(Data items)
-*-*-

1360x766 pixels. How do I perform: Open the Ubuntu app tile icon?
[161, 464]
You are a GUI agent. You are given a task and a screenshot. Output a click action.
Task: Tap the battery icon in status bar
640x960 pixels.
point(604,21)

-*-*-

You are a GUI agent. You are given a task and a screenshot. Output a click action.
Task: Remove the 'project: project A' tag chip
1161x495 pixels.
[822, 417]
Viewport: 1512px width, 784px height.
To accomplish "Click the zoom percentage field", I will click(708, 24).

-*-*-

Challenge -
Edit the data from the line with "1360x766 pixels. How" through the line with "point(604,21)", replacing "status bar" with "notification bar" and leaving everything else as it is. Return only those lines.

Problem solution -
1360x766 pixels. How do I perform: Open the Ubuntu app tile icon?
[161, 464]
You are a GUI agent. You are given a task and a screenshot. Output a click action.
Task: Tap the battery icon in notification bar
640x960 pixels.
point(604,21)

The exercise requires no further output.